@Karim Alameh Thanks for asking question.
I can configure the indexer with imageAction = generateNormalizedImagePerPage
to generate an array of normalized images where each page in the PDF is rendered to one output image. This also includes the original PDF page number. Passing this to the OcrSkill and then the AzureOpenAIEmbeddingSkill actually returns me the results I want.
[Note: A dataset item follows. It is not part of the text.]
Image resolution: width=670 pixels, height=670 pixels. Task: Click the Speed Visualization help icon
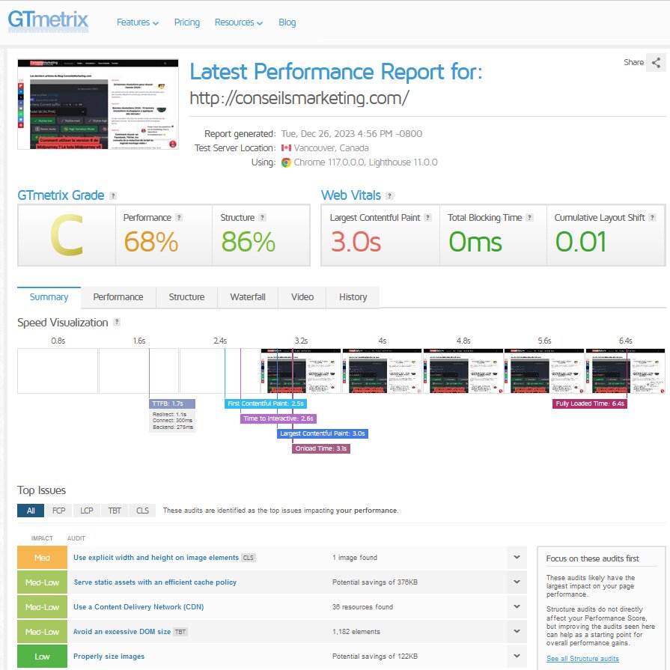(117, 322)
Remember there’s additional cost associated with OCR and the image extraction
As a reference check this sample skillset-
{
"@odata.context": "https://something-something.search.windows.net/$metadata#skillsets/$entity",
"@odata.etag": "\"0x8DC9DDEAB0DAC43\"",
"name": "something-something-skillset",
"description": "Skillset to chunk documents and generate embeddings",
"skills": [
{
"@odata.type": "#Microsoft.Skills.Vision.OcrSkill",
"name": "#1",
"description": null,
"context": "/document/normalized_images/*",
"textExtractionAlgorithm": null,
"lineEnding": "Space",
"defaultLanguageCode": "en",
"detectOrientation": true,
"inputs": [
{
"name": "image",
"source": "/document/normalized_images/*"
}
],
"outputs": [
{
"name": "text",
"targetName": "text"
}
]
},
{
"@odata.type": "#Microsoft.Skills.Text.AzureOpenAIEmbeddingSkill",
"name": "#4",
"description": null,
"context": "/document/normalized_images/*",
"resourceUri": "https://dion-test-aoai.openai.azure.com",
"apiKey": "<redacted>",
"deploymentId": "text-embedding-ada-002",
"dimensions": 1536,
"modelName": "text-embedding-ada-002",
"inputs": [
{
"name": "text",
"source": "/document/normalized_images/*/text"
}
],
"outputs": [
{
"name": "embedding",
"targetName": "text_vector"
}
],
"authIdentity": null
}
],
"indexProjections": {
"selectors": [
{
"targetIndexName": "something-something",
"parentKeyFieldName": "parent_id",
"sourceContext": "/document/normalized_images/*",
"mappings": [
{
"name": "text_vector",
"source": "/document/normalized_images/*/text_vector",
"sourceContext": null,
"inputs": []
},
{
"name": "chunk",
"source": "/document/normalized_images/*/text",
"sourceContext": null,
"inputs": []
},
{
"name": "pageNumber",
"source": "/document/normalized_images/*/pageNumber",
"sourceContext": null,
"inputs": []
},
{
"name": "metadata_storage_path",
"source": "/document/metadata_storage_path",
"sourceContext": null,
"inputs": []
},
{
"name": "title",
"source": "/document/title",
"sourceContext": null,
"inputs": []
}
]
}
],
"parameters": {
"projectionMode": "skipIndexingParentDocuments"
}
},
"encryptionKey": null
}